WHAT THE TASK REQUIRES ▸
Check each line of the data, and copy those where "width" appears.

RECORDS FOR PROCESSING ▸
★ ★ ★

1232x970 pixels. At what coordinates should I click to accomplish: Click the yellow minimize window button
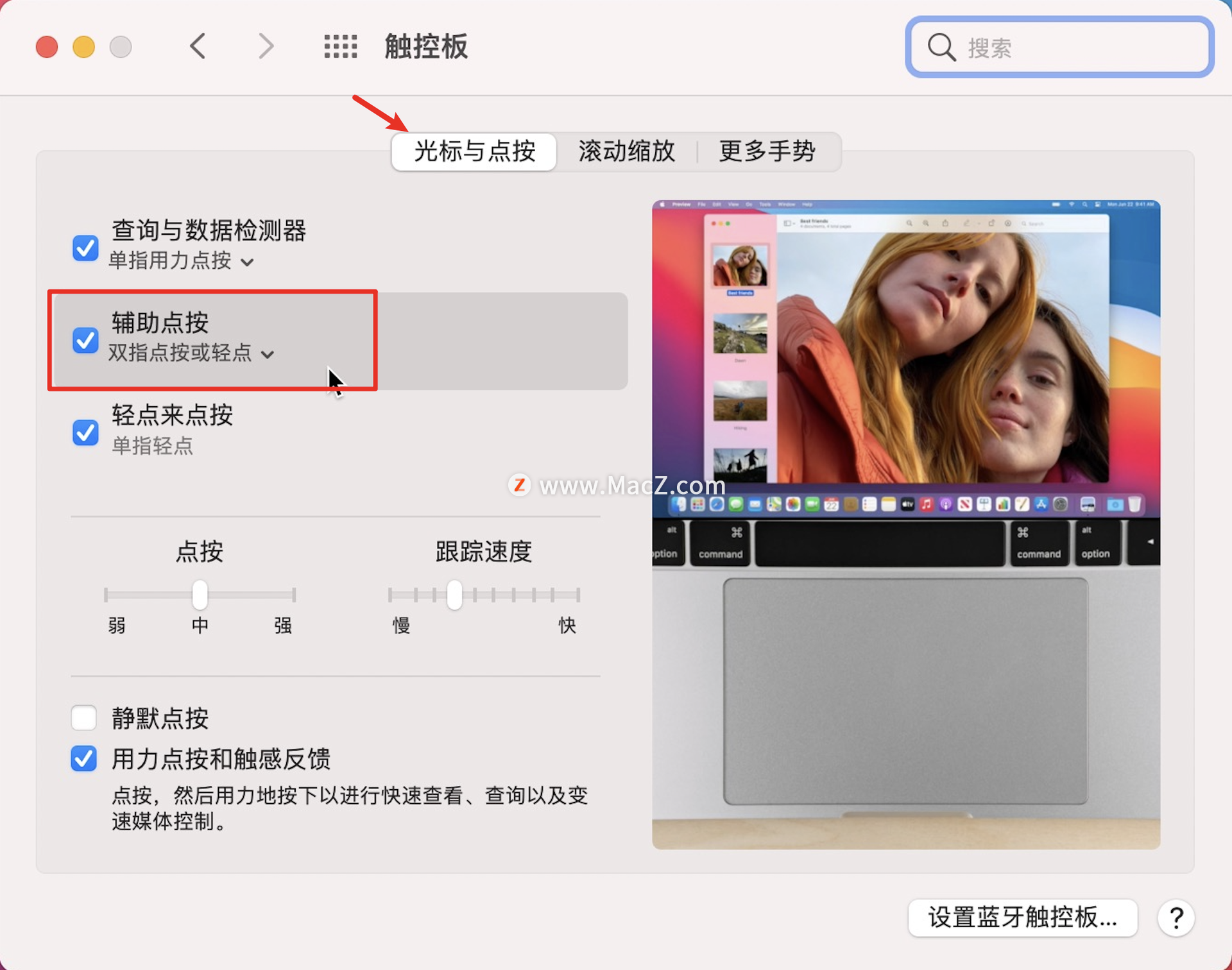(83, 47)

★ ★ ★

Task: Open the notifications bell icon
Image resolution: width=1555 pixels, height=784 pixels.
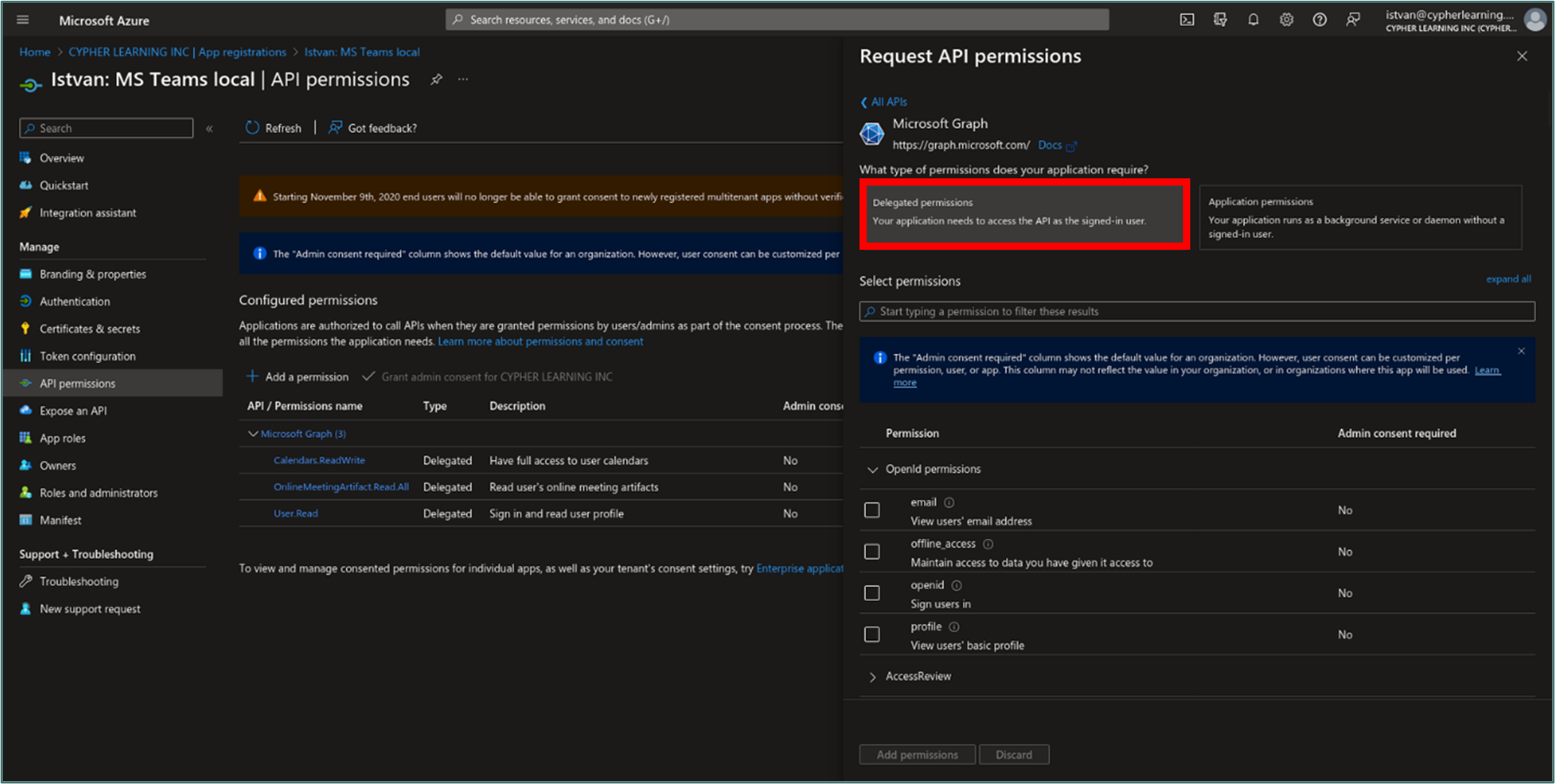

★ ★ ★

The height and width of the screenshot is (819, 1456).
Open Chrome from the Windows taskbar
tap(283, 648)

★ ★ ★

RESULT OF THIS EXERCISE ▸
Image resolution: width=1555 pixels, height=784 pixels.
The height and width of the screenshot is (819, 1456).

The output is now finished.